Thoughts on politics and life from a liberal perspective

Wednesday, 25 November 2009

Lord Digby Jones wants to legalise drugs

It always amazes me how sensible the views of government ministers can be once they leave office.

Lord Digby Jones who until a year ago was Minister of State for Trade is a good example. After leaving the government he was quoted as saying that his time as a junior minister was "one of the most dehumanising and depersonalising experiences" anyone could have. Perhaps his comments last night on Newsnight reveal part of why this might have been as it is clear that Lord Jones favours legalisation of drugs which as we know is anathema to our current government.

Lord Jones was asked as part of the "Politics Pen" segment for ways to reduce spending and/or raise more taxes. He could have chosen anything. Here is what he said:

It’s a time for desperate measures because we are in desperate times. I would legalise prostitution. I would regulate it and out of it I would produce billions of pounds of revenue. I could also appoint a working party to look at a form of legalisation, regulation, clinically clean up and taxation of drugs, in a form. (My emphasis)

He also suggested a flat tax as his final point.

OK, so he hedged it a little bit with appointing a working party (although this sort of approach is sensible and probably necessary to ensure it was done in the best way) and used the words "in a form" or "at a form" twice (old obfuscatory habits clearly die hard) but there is no mistaking what he is saying. There is no fundamental reason in his view why drugs cannot be legalised. It would just come down to the details of how exactly this was done. Good on him for speaking out like this.

So the next time a government minister tries to paint the idea of legalisation and regulation of drugs as a far out, wacky idea on the margins, just remember that the eminently sensible and mainstream Lord Jones (former DG of the CBI and Knight of the Realm) was until recently a member of the government and he doesn't think so.

Then ask yourself how many more in our government actually agree with him but cannot speak out because of the straitjacket of collective responsibility.


Mark Wadsworth said...


Ewan the liberal beardy said...

It's remarkable how many of the other ideas proposed were political non-starters, whereas Digby's were eminently sensible. He's now a cross-bench peer rather than a Labour one so he may be courtable for the cause...

Yeti said...

I'm pretty convinced most of them would agree with it but realise it's one of those issues you can't hint at, you're either right behind it or against it.

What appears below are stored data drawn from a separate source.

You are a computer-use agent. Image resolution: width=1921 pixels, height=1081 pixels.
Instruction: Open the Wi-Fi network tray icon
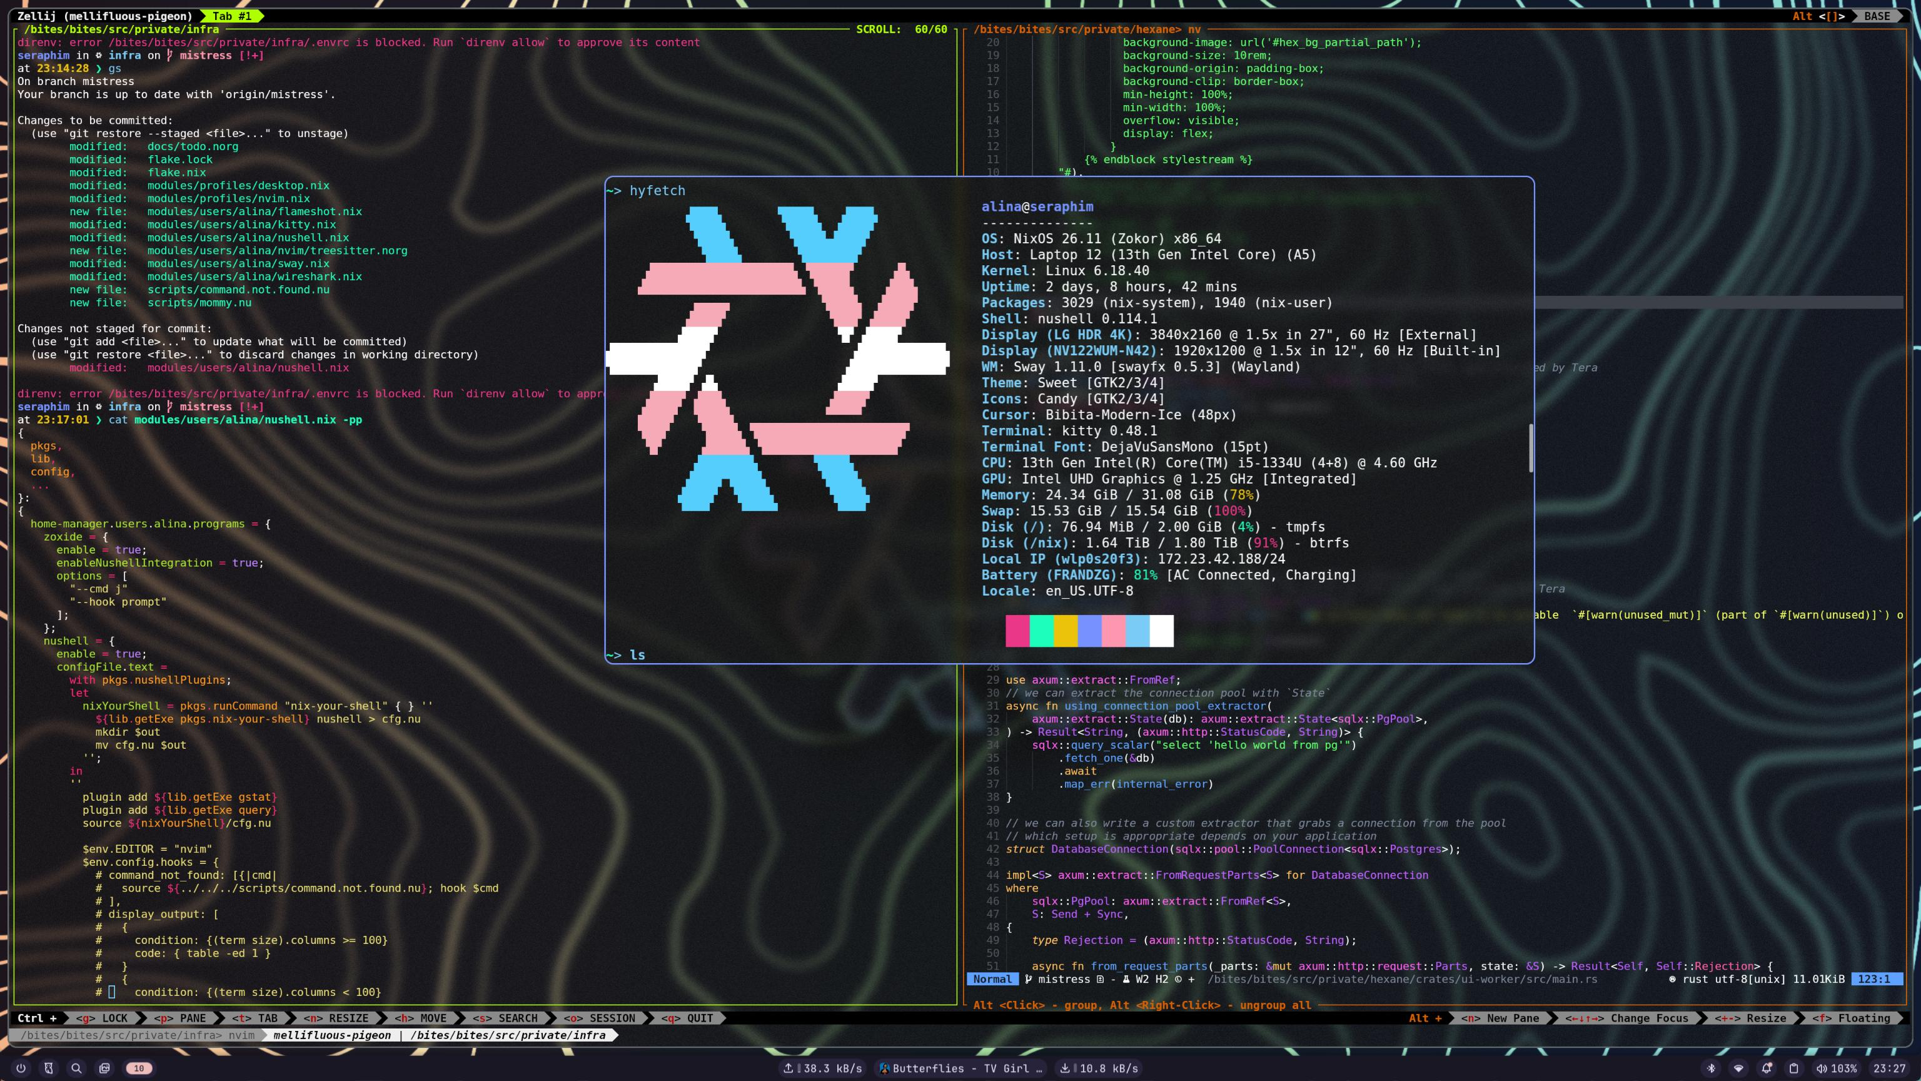click(x=1738, y=1068)
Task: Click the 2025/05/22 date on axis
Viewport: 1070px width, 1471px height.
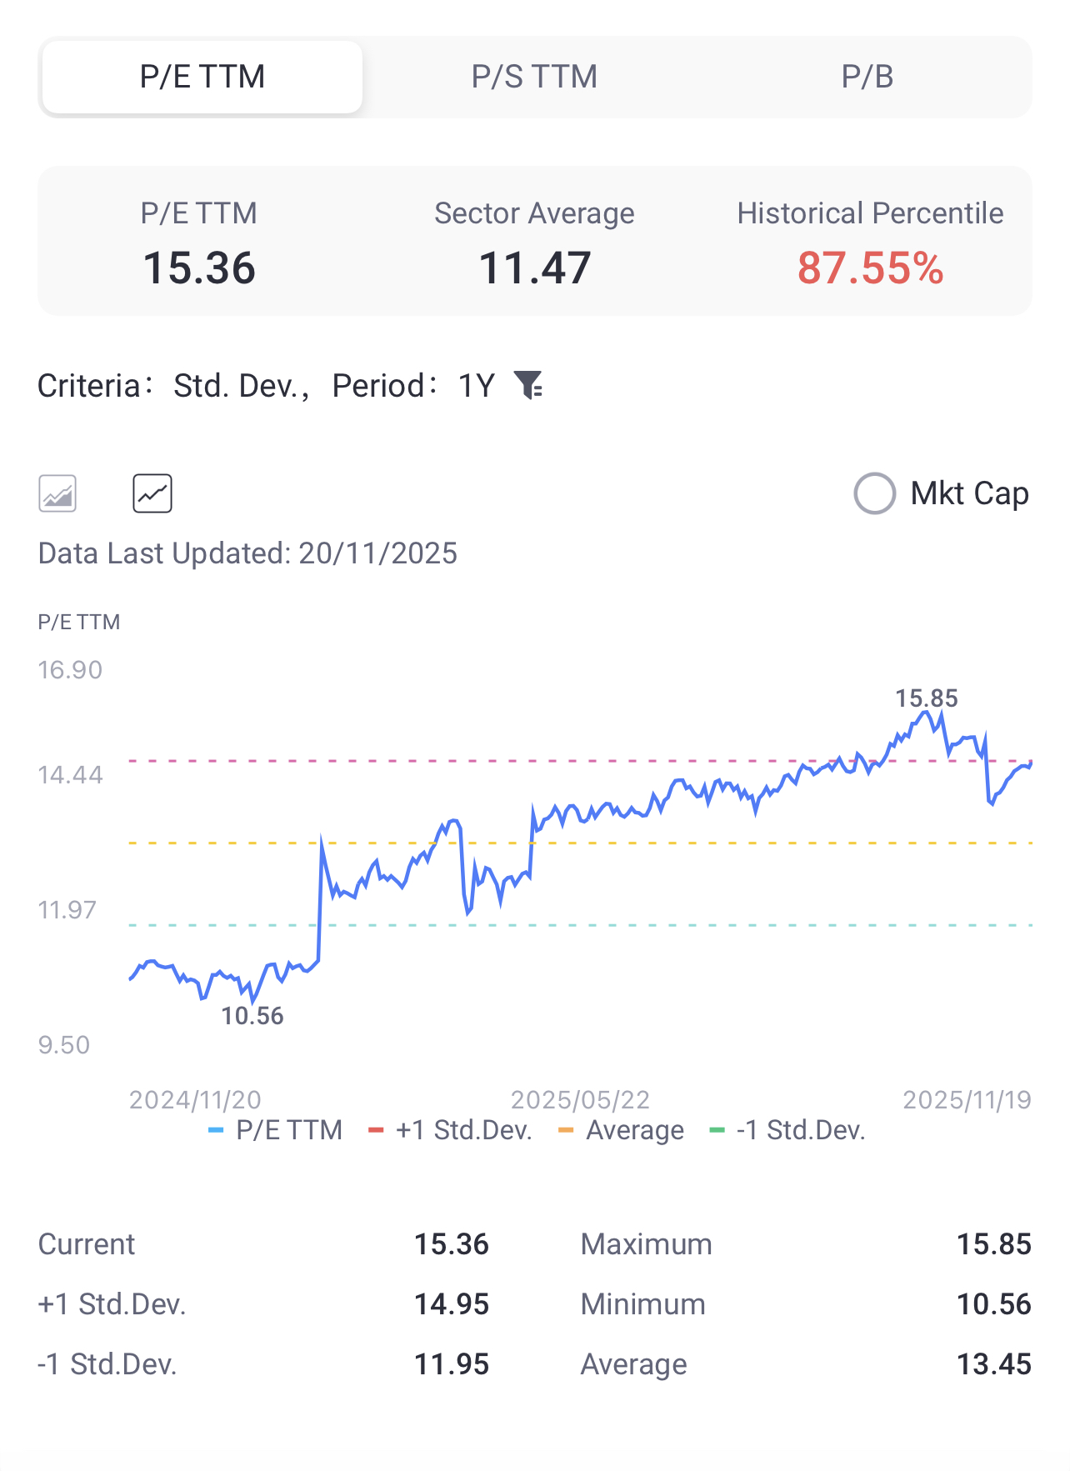Action: pos(580,1100)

I believe David Cameron supports it privately but realises that he's still not a shoe in and doesn't want to rock the boat. This is from Wikipedia (I know, I know but it is referenced):

Upon his election to Parliament, he served as a member of the Commons Home Affairs Select Committee, a plum choice for a new MP. It was Cameron's proposal that the Committee launch an inquiry into the law on drugs,[78] and during the inquiry he urged the consideration of "radical options".[79] The report recommended a downgrading of Ecstasy from Class A to Class B, as well as moves towards a policy of 'harm reduction', which Cameron defended.[80]

Cardinal Richelieu's mole said...

(Another grossly inappropriate swipe from you at the doctrine of collective responsibility, the abandonment of which would do very great harm by undermining the necessary unity of Government. [sigh]) (Also, since when has been being a Knight of the realm been any recommendation?)

Jones' views accord with those I have long held - although for some dangerous drugs I would like the government to be the monopoly supplier, thereby to assure quality and better regulate use and rehab. practises. He will come in for some criticism though for perhaps seeming to elevating revenue raising over welfare considerations.

Mark Reckons said...

CRM - As you know I have commented about my views on collective responsibility before (I include the link for the benefit of anyone who has not read it and your response on that thread).

I do not think that my comments are "grossly inappropriate". I think I am perfectly within my rights to point out the negative consequences of collective responsibility illustrated with Lord Jones' comments on Tuesday.

If anyone is being inappropriate it is the government. Thousands of lives are ruined and/or lost every year as a result of our current drugs policies. In 1970 there were 2,000 heroin addicts, there are now 200,000. That has happened under the current regime and there are all sorts of problems such as dirty needles, poisoned and cut supplies, massive amounts of crime all of which are caused or exacerbated by the illegality of drugs. The fact that there are clearly members of the government who recognise all of this and that there must be a better way to save lives and reduce harm and yet are prevented from speaking out or influencing the debate at all is what's inappropriate.

I am pleased you share Lord Jones' (and my) views on the potential legalisation and regulation of drugs. I agree with you by the way that the economic argument is not the best one although it is a factor and there are some states in the US where it is being used and has strong support for legalising cannabis.